Middleburg, Netherlands The new cushions, sunshade and bright red sail are in place. And now 14-year-old Laura Dekker has the go-ahead she needs.
A Dutch court ruled Tuesday the girl who was born on a yacht in the South Pacific is ready to embark on her dream of becoming the youngest person to sail solo around the world — meaning she could set sail in two weeks in a ketch named Guppy.
“I was so happy I almost jumped into the water,” the teen gushed, after hearing the court’s decision.
She then hopped onto her red-hulled, twin-mast yacht with a cartoon fish painted on the side and did a celebratory circle for the assembled media in the still waters of the harbor where she lives with her father on a boat.
The past year of legal wrangling and criticism of Laura and her family have been far from such clear sailing — and she faces more stormy waters when she sets off on her odyssey in her 38-foot yacht. The dramatic rescue just last month of American teen Abby Sunderland in the Indian Ocean is a reminder of the perils she will face.

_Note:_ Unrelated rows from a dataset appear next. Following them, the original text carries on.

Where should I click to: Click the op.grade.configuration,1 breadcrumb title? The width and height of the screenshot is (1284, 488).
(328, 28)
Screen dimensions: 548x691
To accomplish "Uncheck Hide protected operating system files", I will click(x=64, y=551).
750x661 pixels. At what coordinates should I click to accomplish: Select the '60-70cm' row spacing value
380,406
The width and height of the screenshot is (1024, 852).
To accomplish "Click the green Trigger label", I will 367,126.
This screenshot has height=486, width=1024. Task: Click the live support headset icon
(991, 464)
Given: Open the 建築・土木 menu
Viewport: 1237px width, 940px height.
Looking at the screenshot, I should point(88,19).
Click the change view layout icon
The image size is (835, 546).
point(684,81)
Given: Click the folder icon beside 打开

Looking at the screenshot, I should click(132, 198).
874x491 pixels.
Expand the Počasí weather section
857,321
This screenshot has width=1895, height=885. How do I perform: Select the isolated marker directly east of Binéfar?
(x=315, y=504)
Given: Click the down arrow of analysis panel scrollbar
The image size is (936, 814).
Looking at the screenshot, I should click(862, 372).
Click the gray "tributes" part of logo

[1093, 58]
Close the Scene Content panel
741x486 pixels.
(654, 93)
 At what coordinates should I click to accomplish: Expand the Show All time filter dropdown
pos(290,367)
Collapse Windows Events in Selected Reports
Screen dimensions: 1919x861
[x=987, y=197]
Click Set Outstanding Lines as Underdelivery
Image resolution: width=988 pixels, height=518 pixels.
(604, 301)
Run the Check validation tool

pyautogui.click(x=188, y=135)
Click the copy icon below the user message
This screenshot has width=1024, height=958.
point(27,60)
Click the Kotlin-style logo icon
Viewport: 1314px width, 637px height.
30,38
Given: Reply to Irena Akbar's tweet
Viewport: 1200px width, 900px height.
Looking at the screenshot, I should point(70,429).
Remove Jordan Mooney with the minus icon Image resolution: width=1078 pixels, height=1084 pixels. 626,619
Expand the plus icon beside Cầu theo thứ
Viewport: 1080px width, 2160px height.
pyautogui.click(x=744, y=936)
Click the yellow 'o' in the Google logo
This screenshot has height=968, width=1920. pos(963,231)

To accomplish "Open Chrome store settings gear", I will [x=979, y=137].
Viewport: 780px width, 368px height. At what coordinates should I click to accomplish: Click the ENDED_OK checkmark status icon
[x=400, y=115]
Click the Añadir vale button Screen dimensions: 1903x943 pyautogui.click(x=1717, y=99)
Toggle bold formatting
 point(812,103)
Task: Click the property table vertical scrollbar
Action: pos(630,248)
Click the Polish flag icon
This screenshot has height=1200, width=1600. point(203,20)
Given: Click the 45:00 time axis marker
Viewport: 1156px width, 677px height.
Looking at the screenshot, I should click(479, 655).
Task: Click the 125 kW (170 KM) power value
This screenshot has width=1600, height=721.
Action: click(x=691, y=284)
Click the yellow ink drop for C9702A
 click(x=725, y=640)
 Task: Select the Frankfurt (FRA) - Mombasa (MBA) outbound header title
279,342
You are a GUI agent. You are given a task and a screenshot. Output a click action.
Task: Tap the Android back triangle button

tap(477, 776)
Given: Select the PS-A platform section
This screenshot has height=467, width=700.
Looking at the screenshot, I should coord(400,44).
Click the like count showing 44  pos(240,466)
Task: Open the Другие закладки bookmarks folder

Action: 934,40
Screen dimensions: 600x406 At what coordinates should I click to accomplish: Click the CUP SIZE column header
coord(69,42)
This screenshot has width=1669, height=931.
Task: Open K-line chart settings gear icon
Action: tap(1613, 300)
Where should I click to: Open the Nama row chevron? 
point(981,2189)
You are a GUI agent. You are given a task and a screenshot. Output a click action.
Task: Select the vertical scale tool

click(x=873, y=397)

“I’m not really afraid, everything is really prepared on my boat,” the young Dutch sailor said of the prospect of encountering everything from towering waves to Somali pirates.
Answering questions in Dutch and English with a confidence belying her age, only rarely did Laura’s youthful exuberance break through at a brief news conference — like when she looked back on the stress of the last year.
“Now it’s all over and, yeah, it’s really cool,” she said.
The risks the teen faces ignited a worldwide debate on how far parents should go in supporting or encouraging their children’s improbable dreams.
When Dutch child protection agencies got wind last year of the then 13-year-old’s plan they immediately went to court and had Laura placed under a guardianship order that meant she could not set sail.
After reviewing her plans, judges ruled Laura was underprepared for such a voyage. They also raised concerns about her psychological and social development if she spent two years away from her peers and from school.
One by one, Laura and her father worked to address a list of shortcomings — she organized remote schooling (study materials for the voyage were delivered last week) and got a bigger, sturdier yacht and fitted it with a battery of safety and navigation equipment. She took first aid courses, learning to suture her own wounds, put out onboard fires and cope with sleep deprivation.
On Tuesday, all the work paid off when Middelburg Family Court said there was no reason to extend the guardianship by another year.
Presiding Judge S. Kuypers said the responsibility for Laura now “lies with her parents.”
“It is up to them to decide whether Laura can set off on her sail trip,” she said.
The teen has also won over her mother, who initially opposed the voyage. Babs Mueller, who is separated from Laura’s father, recently said she now backs her daughter.